The white clawed crayfish is the UK's only native crayfish and our largest crustacean; its distribution and numbers have declined catastrophically in recent years, and now it is the rivers and streams of Cumbria that are its main stronghold.
|White clawed crayfish.|
White clawed crayfish inhabit clean mineral rich water, usually in limestone areas; this releases calcium carbonate into the water which the crayfish needs to build its hard carapace or outer shell. It is intolerant of pollution, so its presence is often a sign that the water quality is good. It plays an important role in maintaining a stable water ecology. It certainly does not thrive when cattle waste mixed in with mud and silt threaten to overwhelm water courses.
|Part of the fencing work.|
For this reason, N.T Rangers based at St. Catherine's were given the go ahead to fence off hundreds of metres of a watercourse, with known populations of crayfish upstream; However, the cattle still needed to drink, and a way to reliably provide water for them from the original source was needed. -The answer was to pipe water by gravity feed from a header dam into a water trough put in place many metres further downstream. The following images illustrate the most recent phase of the project, which is still ongoing.

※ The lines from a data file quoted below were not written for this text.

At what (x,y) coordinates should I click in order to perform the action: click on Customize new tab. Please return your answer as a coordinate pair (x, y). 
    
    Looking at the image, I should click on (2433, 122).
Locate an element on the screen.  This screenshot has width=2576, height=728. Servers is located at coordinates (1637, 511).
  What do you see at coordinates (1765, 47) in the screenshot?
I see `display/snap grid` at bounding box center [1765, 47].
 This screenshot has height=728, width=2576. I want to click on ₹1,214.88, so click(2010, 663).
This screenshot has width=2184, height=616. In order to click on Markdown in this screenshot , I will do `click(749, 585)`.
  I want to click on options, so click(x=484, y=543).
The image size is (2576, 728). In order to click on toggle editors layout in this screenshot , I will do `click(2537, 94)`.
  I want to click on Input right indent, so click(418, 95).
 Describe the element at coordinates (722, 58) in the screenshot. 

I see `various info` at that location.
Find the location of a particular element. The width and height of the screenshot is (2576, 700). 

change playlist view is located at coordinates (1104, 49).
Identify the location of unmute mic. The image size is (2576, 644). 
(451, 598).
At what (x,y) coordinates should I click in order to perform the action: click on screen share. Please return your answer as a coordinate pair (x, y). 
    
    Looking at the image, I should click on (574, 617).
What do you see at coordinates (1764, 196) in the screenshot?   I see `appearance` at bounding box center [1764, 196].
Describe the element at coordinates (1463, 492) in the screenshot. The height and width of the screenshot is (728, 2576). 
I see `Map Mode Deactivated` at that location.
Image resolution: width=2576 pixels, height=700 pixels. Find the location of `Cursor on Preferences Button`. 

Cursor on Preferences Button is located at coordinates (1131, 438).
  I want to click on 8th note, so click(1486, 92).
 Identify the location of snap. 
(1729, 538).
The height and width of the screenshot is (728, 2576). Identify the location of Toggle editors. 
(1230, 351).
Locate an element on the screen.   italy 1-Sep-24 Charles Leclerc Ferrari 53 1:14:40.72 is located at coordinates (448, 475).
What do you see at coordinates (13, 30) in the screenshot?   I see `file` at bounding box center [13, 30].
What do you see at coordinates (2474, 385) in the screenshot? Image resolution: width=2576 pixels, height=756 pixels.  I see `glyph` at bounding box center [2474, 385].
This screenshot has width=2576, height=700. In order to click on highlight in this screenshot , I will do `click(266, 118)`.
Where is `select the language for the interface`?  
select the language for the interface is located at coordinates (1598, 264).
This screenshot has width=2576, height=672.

|Building the header dam...The fun bit but COLD!|
|The completed dam.|
|The blue alkathene pipe on its way to the water trough.|
|through the wall......|
|........and into the trough.....|
|....and back out through the wall into the stream again!|
|The water trough fills up rapidly.|
|a new gate was needed to allow stock movement past the fenced off beck.|
|The new gateway.|
|Ideal habitat for crayfish, with plenty of watercress for the juveniles to take cover!|
|The water pipe is well hidden, and the gap in the wall normally has a hurdle placed across it to deny access to stock.|
The main reason for the massive losses in native White Clawed numbers was the introduction of the American Signal Crayfish in the Seventies. It is a voracious predator that has annihilated the White Clawed from many waterways, especially in the South of the country. It breeds much more prolifically, outcompetes it for food and worst of all, carries a fungal plague that is fatal to the native species. The Signal does major harm to the eco systems of rivers in the UK. It severely depletes fish stocks by devouring fish eggs and small fish, as well as impacting on plants, invertebrates and snails. The Signals burrow into river banks in such numbers, that in the worst infested sites, people have reported seeing banks retreating under the relentless pressure.
Please help maintain the populations of the White Clawed Crayfish in Cumbria; clean and dry any equipment. you may use around rivers and lakes. This will reduce the risk of spreading the "Crayfish Plague" , the fungus of which thrives on damp boots, fishing gear etc.